In this week’s Dispatches from The Secret Library, Dr Oliver Tearle discovers the extraordinary meetings of famous writers
J. D. Salinger met Ernest Hemingway. Ernest Hemingway met Ford Madox Ford. Ford Madox Ford met Oscar Wilde. Oscar Wilde met Marcel Proust. Marcel Proust met James Joyce. Some of the most famous writers of the last century met each other, but they also met the great and good from beyond the literary world. And the not so great and not so good. H. G. Wells, for instance, met Josef Stalin.
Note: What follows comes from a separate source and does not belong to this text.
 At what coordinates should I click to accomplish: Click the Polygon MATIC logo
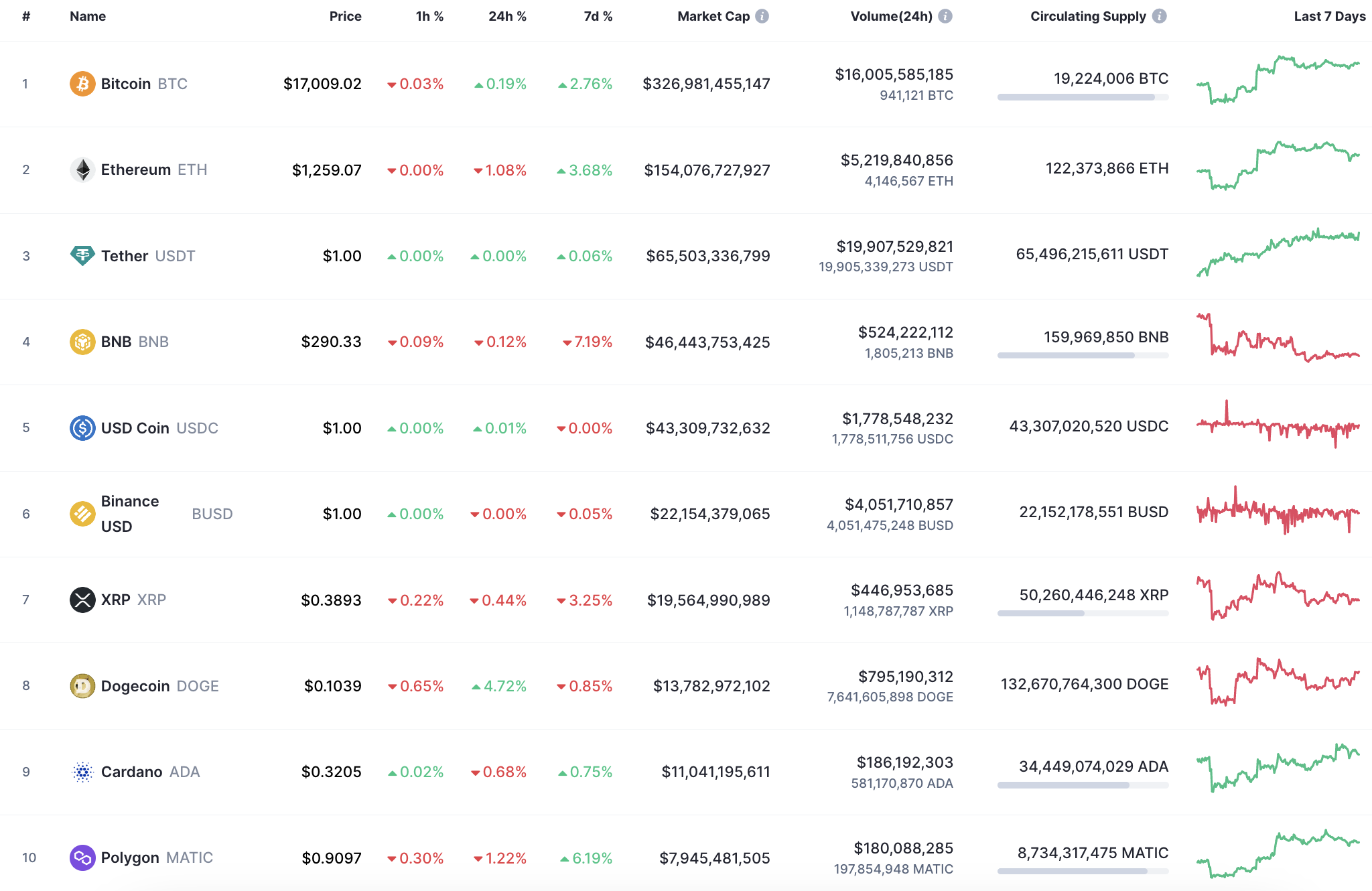coord(82,858)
Craig Brown’s book Hello Goodbye Hello: A Circle of 101 Remarkable Meetings
Even the more well-known encounters are brought to life with additional colour. Take T. S. Eliot’s dinner with Groucho Marx, for example: when the author of The Waste Land met the famous comedian for dinner in 1964, it became clear that, despite their mutual admiration for each other’s work, they are talking at cross purposes. Eliot wants to talk about comedy, and the Marx Brothers’ films, while Marx wants to talk King Lear with the poet. Craig Brown adds, in a footnote, an account of a similar meeting between Anthony Burgess and Benny Hill in 1990, a meeting at which Brown himself was present. As with Eliot and the star of Duck Soup, the two men found it difficult to find any common ground. Eliot and Marx did, however, bond over their love of good cigars, cats, and puns.
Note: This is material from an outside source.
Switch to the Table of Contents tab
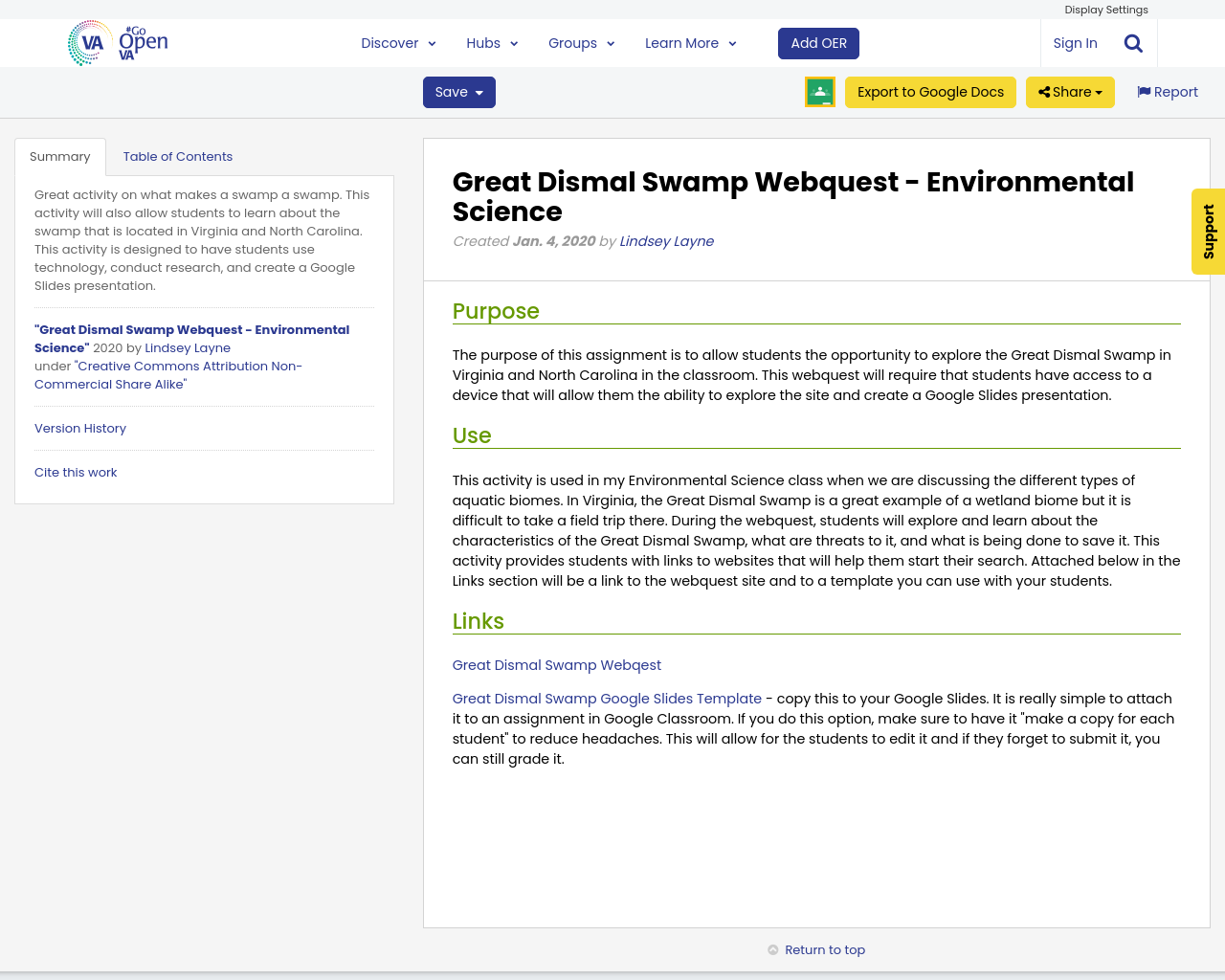1225x980 pixels. tap(177, 156)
Talking of Eliot, when he took part in a poetry reading in front of the royal family during the Second World War, the Queen Mother and her daughters, including the present Queen, all suffered from a fit of the giggles. Eliot’s reading from the final section of The Waste Land – or, as the future Queen Mother later hazily recalled it, ‘The Desert’ – didn’t go down very well, but it wasn’t the most embarrassing event of that night, since Dorothy Wellesley got horrendously drunk and had to be lured outside into New Bond Street, after Stephen Spender tried to pin her down and Beatrice Lillie had failed to restrain the worse-for-wear Wellesley using a jujitsu grip.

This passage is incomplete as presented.